■ **Prompt**: Pick out every line in the items below that contains the word "Toggle", matching its capitalization exactly.

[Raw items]
◇ ◇ ◇ ◇

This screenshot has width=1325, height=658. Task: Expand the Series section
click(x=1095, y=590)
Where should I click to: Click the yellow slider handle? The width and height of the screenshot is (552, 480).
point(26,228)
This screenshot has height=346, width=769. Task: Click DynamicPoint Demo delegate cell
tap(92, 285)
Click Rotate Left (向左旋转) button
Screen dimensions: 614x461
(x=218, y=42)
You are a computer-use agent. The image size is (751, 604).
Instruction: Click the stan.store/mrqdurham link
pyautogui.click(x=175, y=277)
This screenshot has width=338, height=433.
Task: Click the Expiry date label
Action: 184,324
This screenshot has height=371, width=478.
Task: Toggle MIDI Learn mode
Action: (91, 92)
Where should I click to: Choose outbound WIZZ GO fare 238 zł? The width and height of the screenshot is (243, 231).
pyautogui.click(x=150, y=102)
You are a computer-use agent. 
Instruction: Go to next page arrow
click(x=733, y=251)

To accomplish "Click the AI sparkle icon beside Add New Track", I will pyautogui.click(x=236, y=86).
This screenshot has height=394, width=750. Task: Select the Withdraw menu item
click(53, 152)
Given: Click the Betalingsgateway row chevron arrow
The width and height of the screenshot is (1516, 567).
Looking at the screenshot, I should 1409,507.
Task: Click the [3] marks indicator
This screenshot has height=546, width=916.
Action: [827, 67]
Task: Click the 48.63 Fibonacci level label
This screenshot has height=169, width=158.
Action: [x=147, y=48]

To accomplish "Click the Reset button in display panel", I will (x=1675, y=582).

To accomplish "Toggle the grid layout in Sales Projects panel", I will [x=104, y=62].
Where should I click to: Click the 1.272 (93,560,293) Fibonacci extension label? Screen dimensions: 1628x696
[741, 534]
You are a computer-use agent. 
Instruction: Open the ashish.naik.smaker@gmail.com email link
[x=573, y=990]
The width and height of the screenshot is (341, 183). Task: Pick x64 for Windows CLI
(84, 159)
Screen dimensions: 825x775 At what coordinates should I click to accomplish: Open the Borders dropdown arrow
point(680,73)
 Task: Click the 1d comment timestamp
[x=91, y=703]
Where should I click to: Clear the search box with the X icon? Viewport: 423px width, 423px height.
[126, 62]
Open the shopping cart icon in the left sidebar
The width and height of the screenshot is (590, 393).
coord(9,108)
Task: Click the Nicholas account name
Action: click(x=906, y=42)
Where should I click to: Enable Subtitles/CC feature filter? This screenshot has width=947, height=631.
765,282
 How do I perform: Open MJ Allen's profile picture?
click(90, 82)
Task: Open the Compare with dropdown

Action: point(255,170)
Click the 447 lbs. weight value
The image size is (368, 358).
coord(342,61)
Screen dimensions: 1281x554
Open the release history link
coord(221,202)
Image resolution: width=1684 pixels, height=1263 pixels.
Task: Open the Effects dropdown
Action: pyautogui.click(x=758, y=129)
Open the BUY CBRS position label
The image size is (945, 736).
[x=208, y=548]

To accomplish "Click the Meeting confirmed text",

◇ ◇ ◇ ◇

■ **Final result**:
Task: Toggle MIDI Learn mode
To accomplish "Toggle the grid layout in Sales Projects panel", I will [x=104, y=62].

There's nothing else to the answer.